Gabriela Carvajal, Web Manager

    Cha-ching! Look out future freshmen, the state of Florida has approved to make financial literacy courses a graduation requirement for students entering high school in 2023-2024. 

    On March 22, Florida’s Governor Ron Desantis signed into law the Dorothy L. Hukill Financial Literacy Act, making Florida the largest state to make financial literacy a graduation requirement (CNBC). With the bill passing the state’s Congress unanimously with bipartisan support, this ensures vital financial literacy resources for students before graduation. According to Florida’s Chief Financial Officer, Jimmy Patrons, this course will introduce students to checkbook balancing, loan applications, insurance, federal income taxes, credit, budgeting, savings, and investing (CNBC/Washington Post).

    What makes this urgently important to incorporate into high school curriculums is the fact that “1 in 6 students don’t reach the baseline level of proficiency”  when it comes to their economic knowledge (Council for Education, Washington Post). As alarming as this sounds, young adults aren’t aware of budgeting and saving as  “1 in 4 millennials spend more than they earn” and another 2/3rds “have less than 3 months of emergency funds” (Washington Post).

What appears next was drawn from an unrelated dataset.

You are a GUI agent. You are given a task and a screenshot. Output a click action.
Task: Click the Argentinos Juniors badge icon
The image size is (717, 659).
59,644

For these reasons, this course is sure to make a difference in the preparatory stages for post-graduation life. 

    What’s more is that this type of course is gaining traction, as over 54 financial education bills are pending in over 26 states (CNBC)! As other states begin to consider and implement more structured economic curriculums, Florida is on the right track, expanding students’ exposure to the real world, starting with what talks the most: money. 

   At Pembroke Pines Charter High School the change in requirements and the makeup of the course has turned the heads of many, especially when it comes to the ‘adulting’ aspect of economics. 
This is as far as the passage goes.